As a writer and a lover of words, I am a purist about my vocabulary and a bit hyper-vigilant about my word choices and the word choices of my children and grandchildren and even innocent bystanders I pass on the street, or hear on their cell phones in Walgreens. This universal phenomenon deserves an entire post of its own, by the way. Not my snooping on others’ conversations but the fact that they think I want to hear their cell phone chatter.  I was beside a woman in my local grocery store recently who was talking to a friend (I hope) about the results of her pap smear.  Really??! I bee lined from spices to dairy before I could hear the sordid details of her latest STD or her sex life. Neither, or the thought of someone else’s cooter, was anything I have interest in while picking up ingredients for chicken artichoke.

But on to my self-perceived impeccable vocabulary.  It has developed a tragic flaw, and ugly fracture in its well protected veneer.

I have begun to say “awesome” at everything.  I mean everything.  A worse case than the middle school kids I hear waiting at the bus stop. Not eavesdropping.  They all yell.

If my daughter says her baby learned to ride a scooter, I’m all “awesome.”

If the wireless phone bill  is under a hundred dollars, it’s “awesome.”

If my car is fixed and still under warranty, it’s “totally awesome.”

New shoes, new dress, fresh peaches, light turns green, no rain in the forecast–it’s all suddenly, amazingly “awesome” to me.

It took me a bit for this to sink in, this ridiculous overuse of a word so cliche in our society, I might as well be saying “whatever” (which my eldest might argue also needs some work) or “literally.” Gone is the true meaning of this word that implies reverence or admiration or majesty and in has crept this teeny bopper, Justin Beiber of a word that pops up at least once a conversation in my daily speech.

When I realized this I was horrified.  I think it happened one evening when my husband chuckled back to me (and he is not much of a chuckler or a responder at all past 7:00 PM) with something like, “Was it awesome or totally awesome?” Man, he might as well have told me I had ended a sentence in a preposition or said, my all time bugaboo in American speech, “with Jane and I.” One of Bryant Gumbel’s favorite ways to sign off before a commercial on the old Today Show.  It’s “me,” Bryant, “me.” For me, to me , at me, after me, with me.  It was enough to make me flip the station to CBS.

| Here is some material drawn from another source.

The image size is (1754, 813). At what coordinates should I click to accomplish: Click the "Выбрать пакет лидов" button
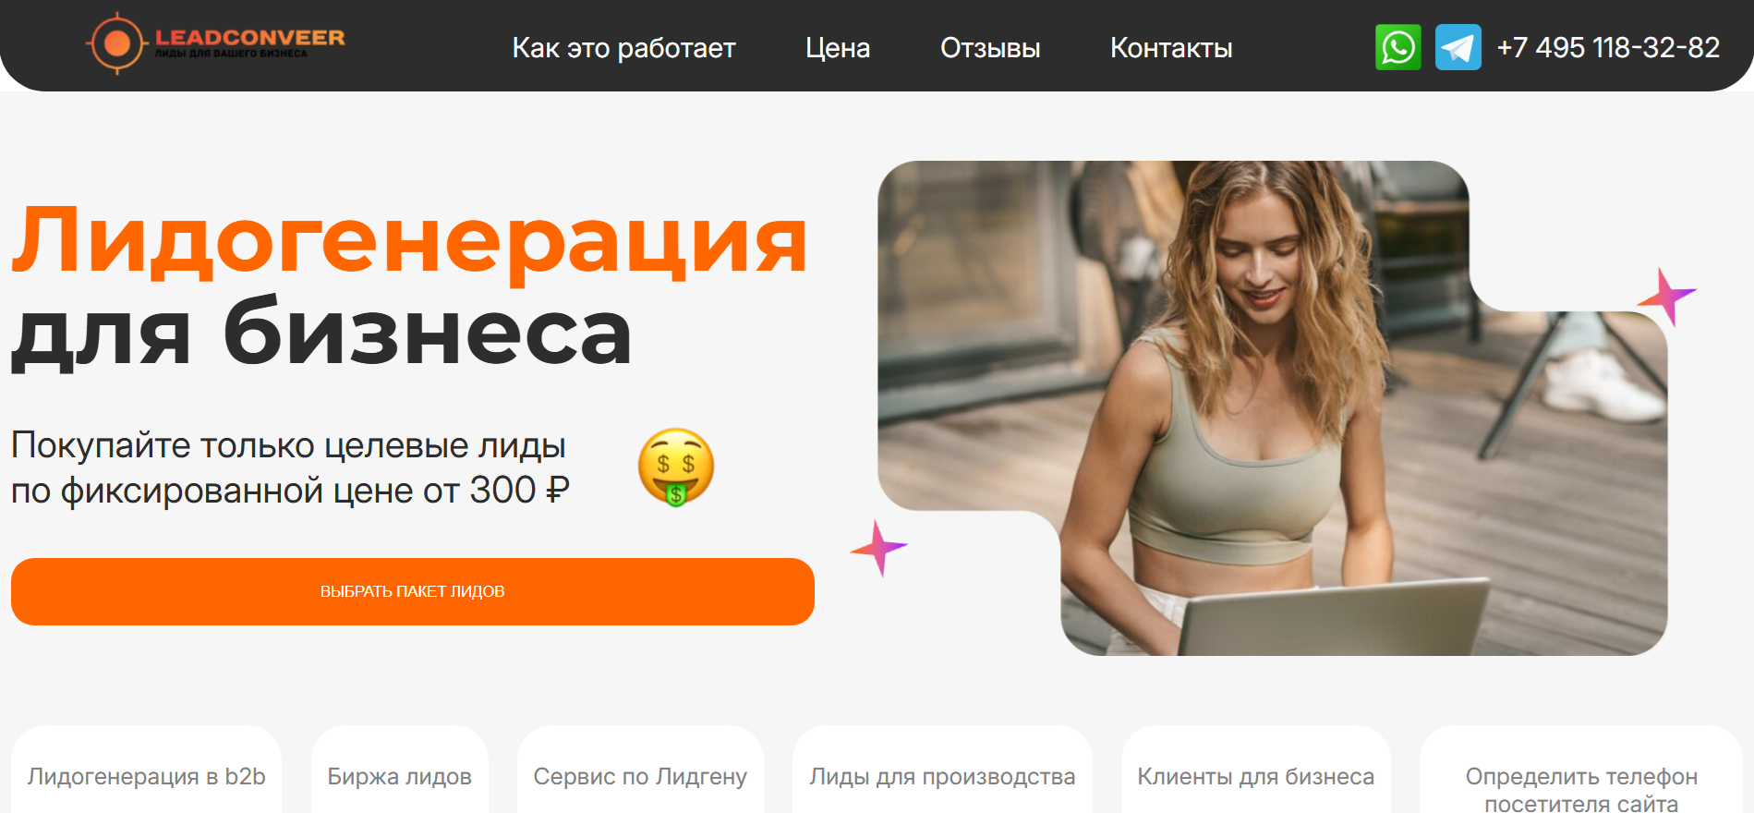413,591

So husband’s point made, verbal gaff noticed, I have spent the last week trying to irradicate “awesome” from my vocabulary, and truth be told, I cannot tell you how painful it has been.  And alarming.

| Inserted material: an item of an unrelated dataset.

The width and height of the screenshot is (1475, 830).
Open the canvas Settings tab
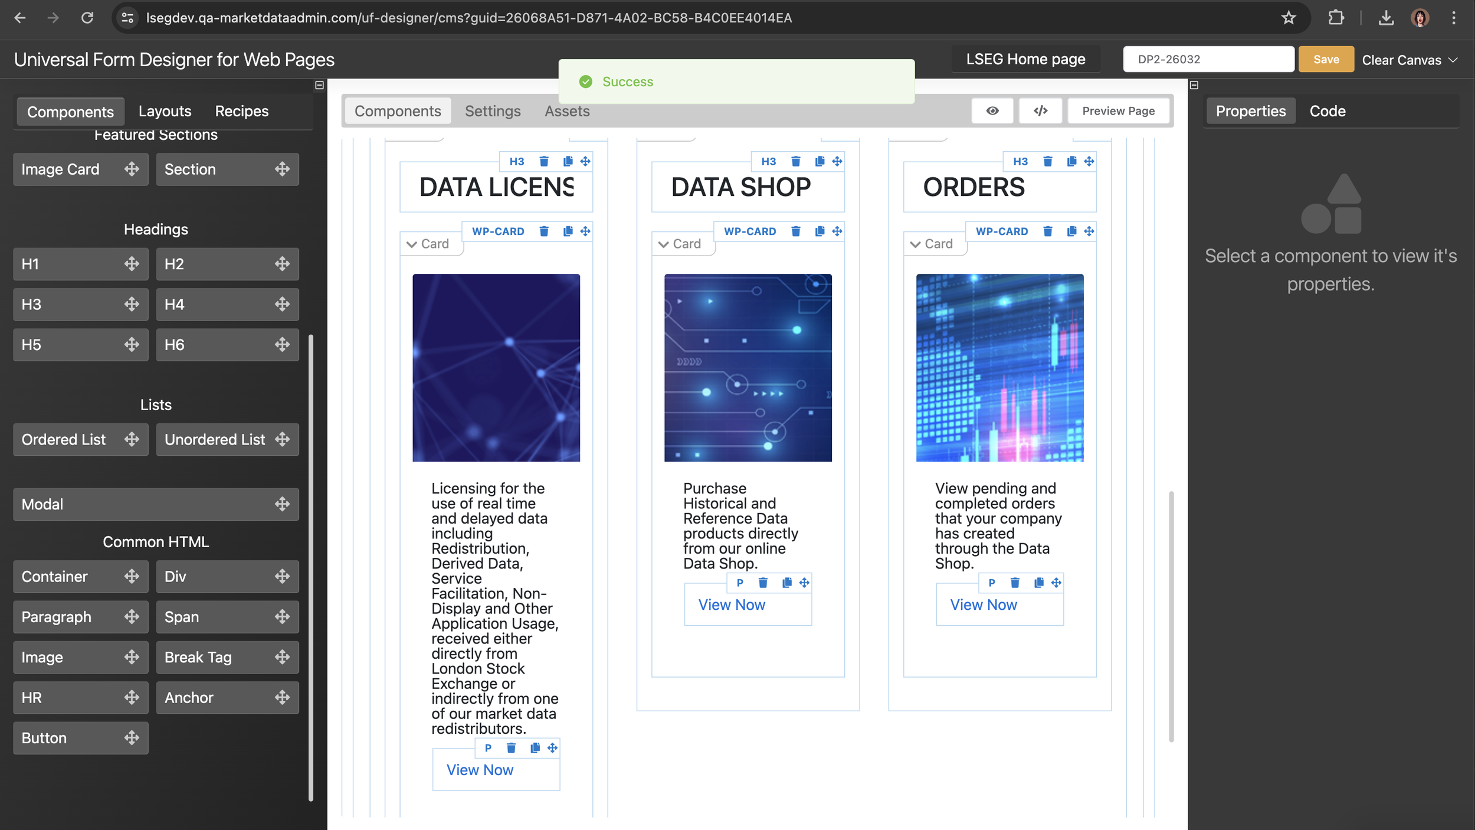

First of all, so many of the replacement words have been equally overused to near extinction of meaning.

“Excellent” started in Wayne and Garth’s basement on SNL and went on to permeate conversation as the pat response for anything from “dinner’s ready” to “the sky is clearing.”

“Nice” has taken on a whole new meaning of superiority in all things hip and cool and must be said in a long slow breath of appreciation rather than casually quipped as in, “N-i-c-e.”

“Great” has been a bit tarnished by taking on it’s opposite meaning as in, “The movie is sold out.”  “Great.”

So for now I am going with “wonderful” and “lovely.” Haven’t noticed them being bastardized by rapper’s jargon or adorable Jimmy Fallon’s opening monologue.

But, give ’em time.  Until then, I am going to enjoy the rest of this lovely day and tell my son I hope his trip to Mexico is wonderful.

And save awesome for when I finally see Mount Rushmore.